Wendy Campbell is based in Naples, Florida, where she teaches public yoga classes, workshops, and private lessons. She is a cancer survivor, yoga teacher, and founder of Survive & Thrive, a nonprofit organization whose mission is empowering cancer survivors with yoga and mindfulness practices, particularly through the Surviving Cancer Yoga Program.
I remember the exact moment when my life began to change. I was newly married, waitressing, and uninsured. At the time, for all I knew, I was healthy. But one afternoon at work, I felt a golf ball-sized lump in my neck. My heart sank. At first, I told myself, “It’s just a swollen lymph node. It’ll go away.” But it didn’t.

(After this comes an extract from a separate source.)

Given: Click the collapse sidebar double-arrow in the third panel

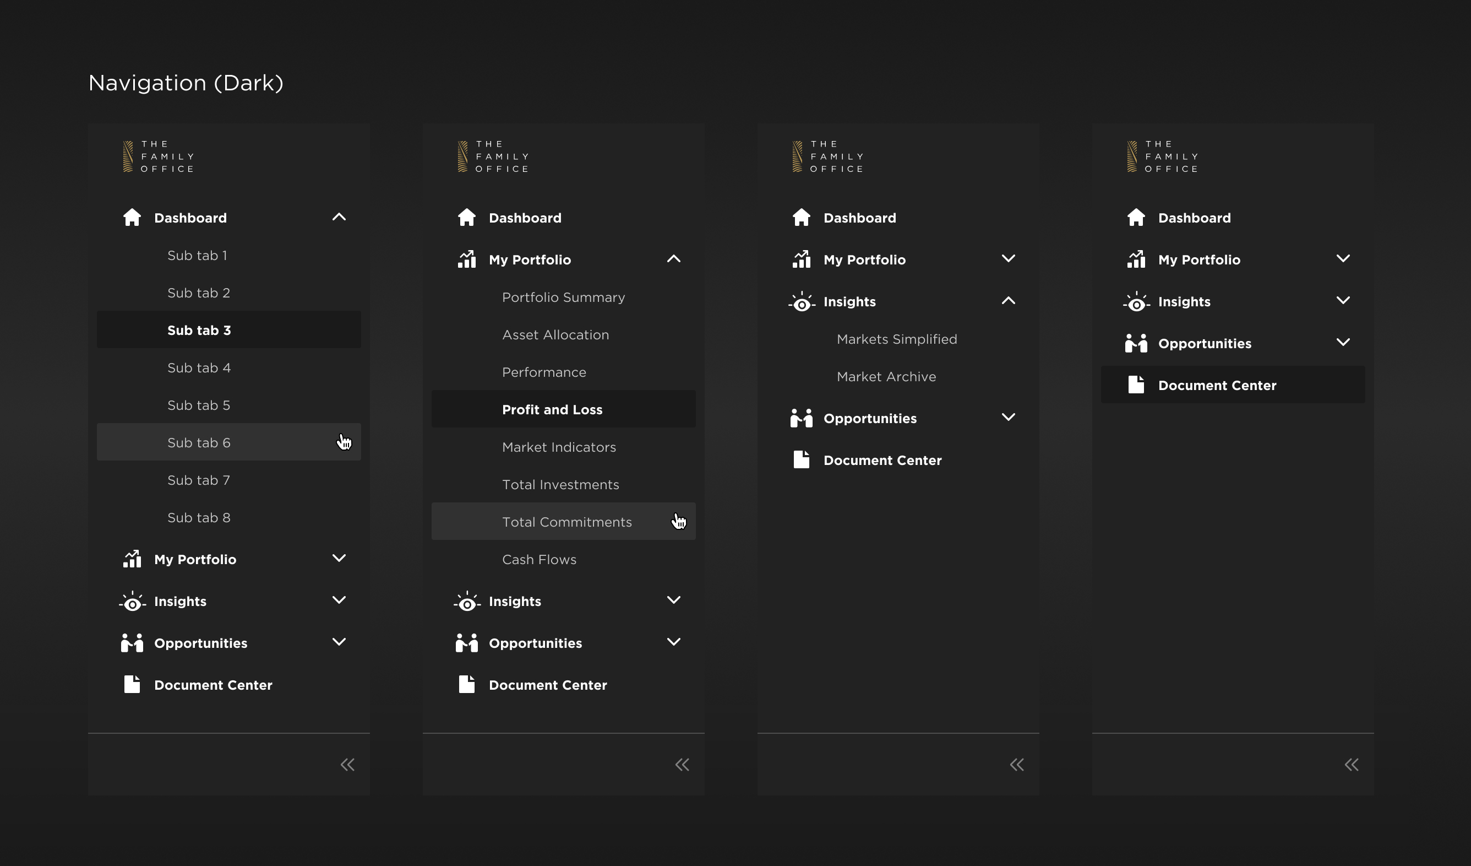Looking at the screenshot, I should (x=1016, y=764).
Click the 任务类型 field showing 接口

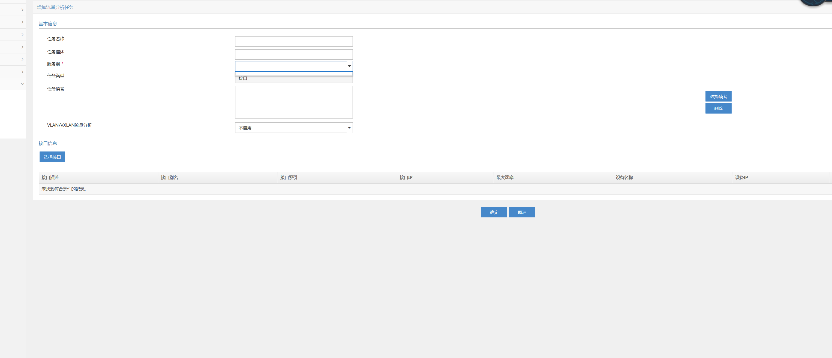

After a few weeks of denial, I finally went to the emergency room. A biopsy was performed, and I went back a week later for the results. I remember being slightly annoyed that I had to go back because I still believed I was fine. When the surgeon walked in, he told me it was Hodgkin lymphoma. My immediate treatment plan involved chemotherapy and radiation therapy. I was scared and stunned.
From there, grace carried me. I was funneled into a county system for working, uninsured people and was able to get the care and the treatments I needed to save my life.
When I was younger, I used yoga’s physical benefits off and on to release muscle tension after skiing and running. But I hadn’t yet found true meaning in my practice until after my cancer experience.
Post-cancer life was awkward ground to navigate because I had a certain perception of myself pre-cancer. When I stepped back into my life after treatment, I face-planted. I was faced with loss of strength, lung capacity, and confidence. My appearance had changed. Basically, I felt like an alien from another planet. What was l? Who was I? At age 30, I knew I had a second chance. But at the time, I was just trying to survive my own mental jungle. This is when my yoga practice became the pathway for my healing. At times, it felt like my lifeline.
Yoga: A tool for coping
After I completed the treatment plan and final PET scan to see if the treatment had worked, my oncologist told me that my scan was clear, and I should “go and enjoy my life.” Whoa! Just like that? What I had just gone through had to mean something. Was it really as simple as pressing “play” and things would be the same as they were before?
Well, not quite. It turned out I needed a complete reboot. My physical body was alive, but my mind was a mess. I needed to find mental balance as part of my healing. My yoga practice became a tool to help me trust my body again, to get my racing thoughts under control, and to start to understand the connection between mind and body. Taming my doubts and fears was challenging, to say the least. I had to work through issues of worthiness as well as a fear of recurrence.
Practicing deep breathing and yoga postures helped me to calm my nervous system and slowly and safely rebuild strength in my body. Meditation helped me to break my cycle of negative thoughts. It taught me how to put a period at the end of a thought. Even now, my yoga practice helps me to be okay with not knowing what is next and to stay present, especially when life gets challenging.
My yoga practice was and continues to be what helps me let go and keep moving forward. It helps me to become more aware of how I interact in the unfolding of my life. It's my greatest form of health insurance and most importantly, it reminds me that grace is always present.
There are unique physical and emotional needs for patients and survivors. But yoga and meditation has helped me improve my quality of life through easing physical symptoms, reducing fear and anxiety, and having positive effects on my attitude.
Being diagnosed with Hodgkin lymphoma continues to inform my life and keep me on my mission. For the last 10 years, I have been able to dedicate my life to teaching yoga, with a specialty in teaching yoga to those faced with a cancer diagnosis.
How to get started with or expand your yoga practice
If you can breathe, you can practice yoga. It starts with self-compassion. Carve out a little time in your day, even if it’s just 5 minutes. Be patient with yourself and remember, it’s a process of self-inquiry through the mind/body connection. The physical postures are a tool to practice awareness. Your flexibility or strength do not define how advanced your practice is. Whether you are just starting or have an existing yoga practice, consistency is key. Try following these daily practices to help build that consistency:
Practicing some deeper belly breaths.
Keeping a daily gratitude journal. Keep a notebook and simply write something when you wake up and when you go to bed that you are grateful for.
Sitting with your eyes closed and putting a period between thoughts. This is helpful for breaking a constant stream of anxious thoughts.
Reading inspirational poems or passages.
Doing gentle, guided movements.
Connecting with nature. Take a short walk outside or simply sit in the fresh air and breathe.
When life calls us to take a deeper look, as scary as it can be, we must listen. Otherwise, the call will keep getting louder. To make yoga practice meaningful, we need to take the lessons of yoga off the mat and into our lives. Then, we can make every breath count.